Collected data entries:

··········

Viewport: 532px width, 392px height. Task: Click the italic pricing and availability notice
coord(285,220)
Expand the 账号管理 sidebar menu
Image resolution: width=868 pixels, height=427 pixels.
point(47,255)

··········

What you should do:
All the entries should be output exactly as given.

Exercise solution:
Viewport: 532px width, 392px height. Task: Click the italic pricing and availability notice
coord(285,220)
Expand the 账号管理 sidebar menu
Image resolution: width=868 pixels, height=427 pixels.
point(47,255)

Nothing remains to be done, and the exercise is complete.